Introduction: Due to unclear boundaries, diagnosing antibody-mediated rejection (ABMR) in cardiac allografts poses challenges for pathologists and clinicians. Timely and accurately diagnosing ABMR's immunological and histopathological features is crucial for effective treatment and preventing adverse outcomes. Our study aims to elucidate the role of plasma cells and IgG expression in ABMR pathogenesis and identify potential markers in histopathological and immunological assessments.
Methods: The study included 91 endomyocardial biopsies (EMBs) obtained from 19 recipients. These patients experienced recurrent episodes of ABMR. Immunohistochemically CD138, IgG, IgG1, IgG3, C4d, and CD68 were evaluated in 91 EMBs. Positive cells were quantified under high magnification, considering all inflammatory cells in the myocardium interstitium, subendocardium, and capillaries. The ratio of positive cells to all inflammatory cells in the field was calculated, with a threshold value set at 10%. Additionally, positivity rates of endothelial cells (EC) were recorded using the same approach.
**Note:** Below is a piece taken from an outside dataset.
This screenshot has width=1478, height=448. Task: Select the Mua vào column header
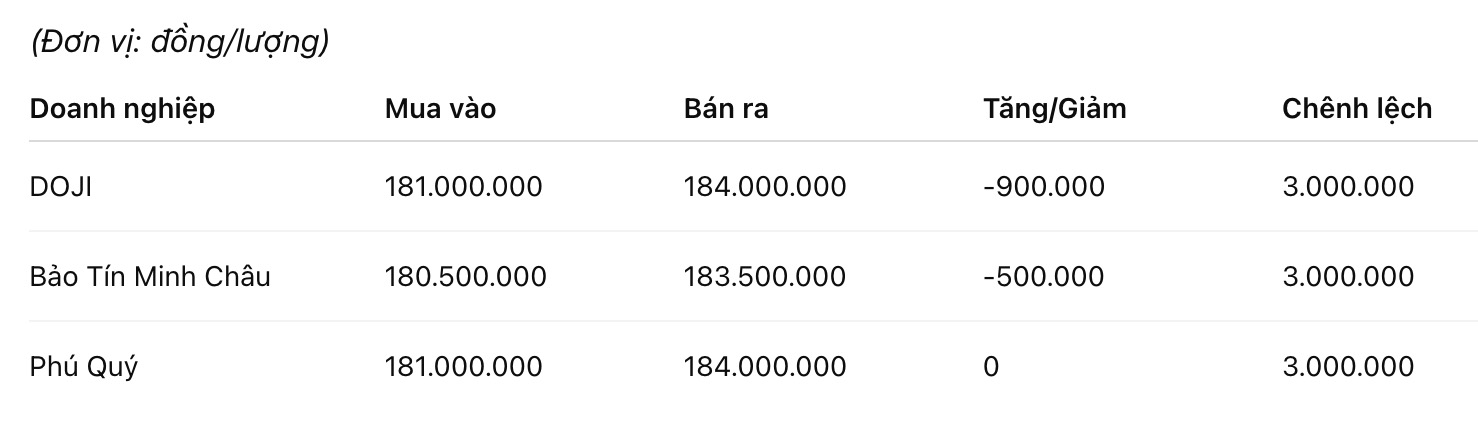point(440,108)
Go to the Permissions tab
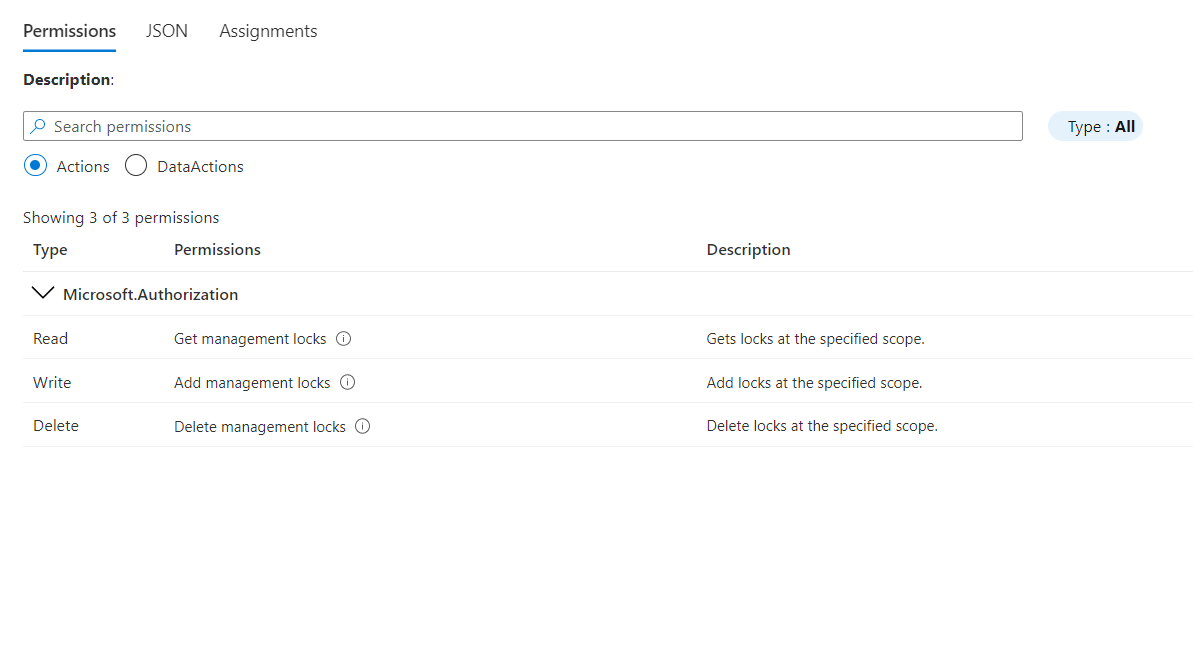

Results: Among the 91 biopsies, 20 (22%) exhibited mild ABMR-1, 16 (17.6%) showed ABMR-2 or ABMR-3, 32 (35.2%) presented mixed rejection (ABMR and TCMR), 7 (7.7%) displayed TCMR, and 16 (17.6%) showed no rejection. The proportion of CD138-positive plasma cells and IgG, IgG1, or IgG3-positive inflammatory cells was associated significantly with C4d positivity (p<0.01), C4d expression grade (p<0.01), DSA positivity (p<0.01), and MFI values (p<0.05). Positivity rates in ECs also paralleled the rates of the positive inflammatory cells in the allograft, and their distribution among diagnostic groups showed significant differences (p<0.01). The cut-off point of plasma cells and IgG, IgG1, and IgG3-positive cells was one cell. Only one positive cell for CD138, IgG, IgG1, or IgG3  had a significant association with the positivity of both C4d and DSA, thus the diagnosis of ABMR (P<0.01). In patient-based analyses, considering rejection episodes and treatment, the presence and the density of IgG1 and IgG3 positive cells in the allograft showed a close correlation with the DSA MFI levels (p<0.01). Especially when treatment-related DSA results are considered, IgG1-positive cells stand out as a more sensitive (p<0.05) and IgG3-positive cells as a more specific (p<0.01) possible DSA marker.
Conclusion: Especially in AMR-1 cases where C4d and CD68 findings are diagnostically borderline and DSA status is unknown, monitoring IgG, IgG1, or IgG3-positive cells in the allograft and the presence of plasma cells may help to make an accurate diagnosis. IgG1 and IgG3-positive cells in the EMBs appear especially related to DSA positivity, and the number of positive cells increases and decreases with the amount of MFI levels. We suggested investigating these immune markers in larger patient-based groups as two potential diagnostic markers may provide new insights into evaluating and treating heart transplants.